# The data
"""
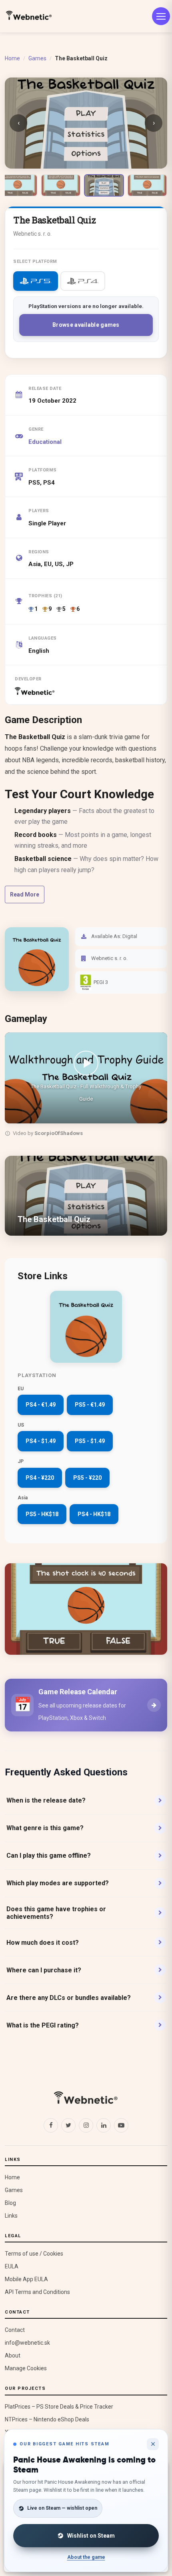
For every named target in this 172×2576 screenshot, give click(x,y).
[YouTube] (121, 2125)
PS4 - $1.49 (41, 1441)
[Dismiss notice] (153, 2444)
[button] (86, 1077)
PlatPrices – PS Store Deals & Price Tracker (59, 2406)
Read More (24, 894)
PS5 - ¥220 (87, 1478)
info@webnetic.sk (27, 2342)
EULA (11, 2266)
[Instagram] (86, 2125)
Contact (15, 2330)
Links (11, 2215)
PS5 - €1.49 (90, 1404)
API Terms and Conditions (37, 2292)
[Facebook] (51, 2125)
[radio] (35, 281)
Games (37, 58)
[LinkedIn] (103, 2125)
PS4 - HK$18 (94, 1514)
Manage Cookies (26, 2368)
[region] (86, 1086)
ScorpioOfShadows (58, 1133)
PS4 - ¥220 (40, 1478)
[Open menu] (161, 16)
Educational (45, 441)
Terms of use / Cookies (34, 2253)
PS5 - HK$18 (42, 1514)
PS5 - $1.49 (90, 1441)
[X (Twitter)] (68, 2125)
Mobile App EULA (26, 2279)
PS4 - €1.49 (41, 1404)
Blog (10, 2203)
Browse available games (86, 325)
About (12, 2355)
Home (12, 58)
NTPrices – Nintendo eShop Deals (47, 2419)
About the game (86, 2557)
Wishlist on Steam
"""
Show every line from the entries above in which "Cookies" appears.

Manage Cookies (26, 2368)
Terms of use / Cookies (34, 2253)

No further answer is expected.